To implement the $RANDOM algorithm, the first requirement is understanding the algorithm. Luckily Bash is open-source meaning all the clear and documented code is available. I used this repository to look for anything related to the generation of this variable, and found the definition here:

INIT_DYNAMIC_VAR ("RANDOM", (char *)NULL, get_random, assign_random);

It assigns two functions to the variable: get_random() and assign_random. The first is when you access the variable like echo $RANDOM, and the second is for when you assign a value yourself to the variable, like RANDOM=1337.

get_random() is the most interesting as we want to predict its output. It calls the get_random_number() function which itself calls brand() inside the /lib/sh/random.c file. Here it starts to get interesting:

#define BASH_RAND_MAX 32767   /* 0x7fff - 16 bits */

/* Returns a pseudo-random number between 0 and 32767. */
int brand () {
  unsigned int ret;

  rseed = intrand32 (rseed);
  if (shell_compatibility_level > 50)
    ret = (rseed >> 16) ^ (rseed & 65535);
  else
    ret = rseed;
  return (ret & BASH_RAND_MAX);
}

First, notice the BASH_RAND_MAX variable that is a 15-bit mask over the output. Also the shell_compatibility_level is the bash version, meaning if it is greater than version 50 (5.0) it will use a slightly different calculation. In both cases however it first gets a random number from intrand32(), and that already contains the core of the algorithm!

bits32_t h, l, t;
u_bits32_t ret;

/* Can't seed with 0. */
ret = (last == 0) ? 123459876 : last;
h = ret / 127773;
l = ret - (127773 * h);
t = 16807 * l - 2836 * h;
ret = (t < 0) ? t + 0x7fffffff : t;

return (ret);

These are some simple calculations that we can recreate in any programming language. Importantly, it uses a last variable as its only argument in the calculation, which is given by rseed = intrand32(rseed) in the calling function. This means there is an internal seed that is iterated every time this function is called. If we can sync up with this seed, we will be able to predict any future values by copying the algorithm.

The initial seed value is complicated, and is calculated with a lot of unpredictable data. If you remember it was also possible to set the seed, using assign_random().
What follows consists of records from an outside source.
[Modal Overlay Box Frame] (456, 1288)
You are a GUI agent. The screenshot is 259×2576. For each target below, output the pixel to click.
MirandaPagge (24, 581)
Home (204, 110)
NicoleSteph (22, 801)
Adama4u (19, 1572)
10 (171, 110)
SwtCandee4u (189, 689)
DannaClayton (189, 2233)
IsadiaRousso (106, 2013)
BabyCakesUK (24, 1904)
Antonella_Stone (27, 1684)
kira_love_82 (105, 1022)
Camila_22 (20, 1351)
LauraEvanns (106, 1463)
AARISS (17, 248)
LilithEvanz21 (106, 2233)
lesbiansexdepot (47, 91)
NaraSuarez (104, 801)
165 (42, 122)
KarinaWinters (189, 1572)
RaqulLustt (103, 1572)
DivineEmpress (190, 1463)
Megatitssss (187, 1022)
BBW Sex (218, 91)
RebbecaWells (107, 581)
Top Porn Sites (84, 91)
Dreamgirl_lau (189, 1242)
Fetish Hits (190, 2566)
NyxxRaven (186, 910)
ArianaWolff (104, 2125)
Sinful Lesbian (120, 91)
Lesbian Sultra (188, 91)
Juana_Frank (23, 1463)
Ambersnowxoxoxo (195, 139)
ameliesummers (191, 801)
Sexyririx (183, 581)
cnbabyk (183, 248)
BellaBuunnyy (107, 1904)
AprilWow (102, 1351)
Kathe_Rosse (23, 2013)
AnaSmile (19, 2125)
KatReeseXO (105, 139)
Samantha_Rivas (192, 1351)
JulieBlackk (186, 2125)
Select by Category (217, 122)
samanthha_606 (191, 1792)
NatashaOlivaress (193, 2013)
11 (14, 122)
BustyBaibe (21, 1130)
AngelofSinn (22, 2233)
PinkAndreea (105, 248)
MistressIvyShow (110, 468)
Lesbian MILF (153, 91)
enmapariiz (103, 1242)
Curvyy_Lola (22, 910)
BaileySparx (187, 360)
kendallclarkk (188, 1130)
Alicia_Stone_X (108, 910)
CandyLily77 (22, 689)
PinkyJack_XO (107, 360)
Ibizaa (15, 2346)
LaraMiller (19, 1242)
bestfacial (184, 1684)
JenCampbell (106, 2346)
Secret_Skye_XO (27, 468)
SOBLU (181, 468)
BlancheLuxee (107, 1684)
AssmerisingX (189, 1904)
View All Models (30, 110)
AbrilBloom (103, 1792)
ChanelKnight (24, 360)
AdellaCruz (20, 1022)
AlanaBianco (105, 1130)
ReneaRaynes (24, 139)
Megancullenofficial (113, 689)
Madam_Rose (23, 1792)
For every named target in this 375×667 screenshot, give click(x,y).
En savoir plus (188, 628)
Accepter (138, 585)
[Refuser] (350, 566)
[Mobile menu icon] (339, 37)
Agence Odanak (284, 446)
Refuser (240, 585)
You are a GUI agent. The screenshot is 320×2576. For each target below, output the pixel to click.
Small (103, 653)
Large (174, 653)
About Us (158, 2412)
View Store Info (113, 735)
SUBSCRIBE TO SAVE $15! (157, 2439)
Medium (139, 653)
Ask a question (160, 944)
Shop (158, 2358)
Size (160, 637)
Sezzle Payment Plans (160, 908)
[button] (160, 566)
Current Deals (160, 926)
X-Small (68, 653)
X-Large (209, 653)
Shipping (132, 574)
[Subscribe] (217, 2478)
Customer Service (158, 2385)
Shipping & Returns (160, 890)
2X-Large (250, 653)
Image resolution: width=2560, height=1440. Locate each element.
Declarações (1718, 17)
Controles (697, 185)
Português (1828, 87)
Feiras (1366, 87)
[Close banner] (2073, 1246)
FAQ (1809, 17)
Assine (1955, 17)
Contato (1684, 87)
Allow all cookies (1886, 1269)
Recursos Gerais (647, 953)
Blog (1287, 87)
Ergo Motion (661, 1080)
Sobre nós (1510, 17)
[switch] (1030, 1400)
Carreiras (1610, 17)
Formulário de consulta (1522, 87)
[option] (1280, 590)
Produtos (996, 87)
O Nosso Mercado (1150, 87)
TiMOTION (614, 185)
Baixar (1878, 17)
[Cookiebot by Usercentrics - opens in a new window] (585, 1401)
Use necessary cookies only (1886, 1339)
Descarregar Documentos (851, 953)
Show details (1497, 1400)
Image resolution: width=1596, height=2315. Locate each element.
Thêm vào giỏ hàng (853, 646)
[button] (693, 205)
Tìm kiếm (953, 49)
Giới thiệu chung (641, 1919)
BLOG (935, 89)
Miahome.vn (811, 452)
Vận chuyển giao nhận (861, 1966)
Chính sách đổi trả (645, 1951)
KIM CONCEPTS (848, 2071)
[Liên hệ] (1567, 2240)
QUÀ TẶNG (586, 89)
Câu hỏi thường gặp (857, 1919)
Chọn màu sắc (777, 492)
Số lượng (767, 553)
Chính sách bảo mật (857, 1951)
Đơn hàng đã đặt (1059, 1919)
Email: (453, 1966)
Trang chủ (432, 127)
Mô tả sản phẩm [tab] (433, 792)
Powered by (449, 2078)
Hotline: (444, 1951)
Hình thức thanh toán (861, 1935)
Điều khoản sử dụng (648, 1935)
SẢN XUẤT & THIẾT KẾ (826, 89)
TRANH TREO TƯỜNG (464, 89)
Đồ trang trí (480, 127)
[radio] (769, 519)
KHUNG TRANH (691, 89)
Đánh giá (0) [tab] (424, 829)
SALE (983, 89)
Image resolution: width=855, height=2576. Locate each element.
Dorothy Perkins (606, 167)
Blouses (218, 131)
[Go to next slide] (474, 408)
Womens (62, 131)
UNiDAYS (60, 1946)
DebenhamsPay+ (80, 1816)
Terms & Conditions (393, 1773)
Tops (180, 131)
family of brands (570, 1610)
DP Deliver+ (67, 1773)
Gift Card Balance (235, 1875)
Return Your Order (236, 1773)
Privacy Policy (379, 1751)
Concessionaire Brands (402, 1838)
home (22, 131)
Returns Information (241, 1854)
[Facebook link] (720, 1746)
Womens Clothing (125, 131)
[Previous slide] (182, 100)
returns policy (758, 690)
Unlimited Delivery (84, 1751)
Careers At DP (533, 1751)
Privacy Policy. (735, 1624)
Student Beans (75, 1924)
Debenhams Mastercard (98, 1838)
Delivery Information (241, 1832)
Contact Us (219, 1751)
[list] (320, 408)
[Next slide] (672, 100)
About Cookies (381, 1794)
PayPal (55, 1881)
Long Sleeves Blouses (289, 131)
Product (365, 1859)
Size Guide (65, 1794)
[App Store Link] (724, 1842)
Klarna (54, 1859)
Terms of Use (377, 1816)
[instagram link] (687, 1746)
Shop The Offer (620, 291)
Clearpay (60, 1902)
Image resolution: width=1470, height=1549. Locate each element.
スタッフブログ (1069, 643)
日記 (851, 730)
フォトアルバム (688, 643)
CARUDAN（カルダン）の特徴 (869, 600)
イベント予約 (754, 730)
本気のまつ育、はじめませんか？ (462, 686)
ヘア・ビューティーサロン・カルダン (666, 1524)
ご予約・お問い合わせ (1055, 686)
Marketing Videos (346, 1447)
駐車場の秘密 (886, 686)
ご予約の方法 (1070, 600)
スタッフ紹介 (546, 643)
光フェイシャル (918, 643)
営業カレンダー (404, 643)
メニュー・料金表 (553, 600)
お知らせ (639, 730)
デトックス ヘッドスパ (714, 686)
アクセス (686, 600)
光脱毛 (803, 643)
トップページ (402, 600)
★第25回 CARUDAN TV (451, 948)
Looking at this function, it takes the value we set it to, and passes it to sbrand(), a very simple function that simply sets the seed directly to the provided value:

/* Set the random number generator seed to SEED. */
void sbrand (seed) unsigned long seed; {
  rseed = seed;
  last_random_value = 0;
}

So in theory, if the seed was set manually, we could now simply try many seeds until we find one that matches the output. But what about seeds that aren't set manually? This case happens a lot more often. Luckily, the internal seed is an integer of only 32 bits, easily brute-forcible with such a fast algorithm. After some testing, we can find the search space is actually only 30 bits for the newer bash versions and 31 bits for old bash versions.

This program implements this brute-force method to search through the whole space in a few seconds, and shows the found seeds together with future values it predicts.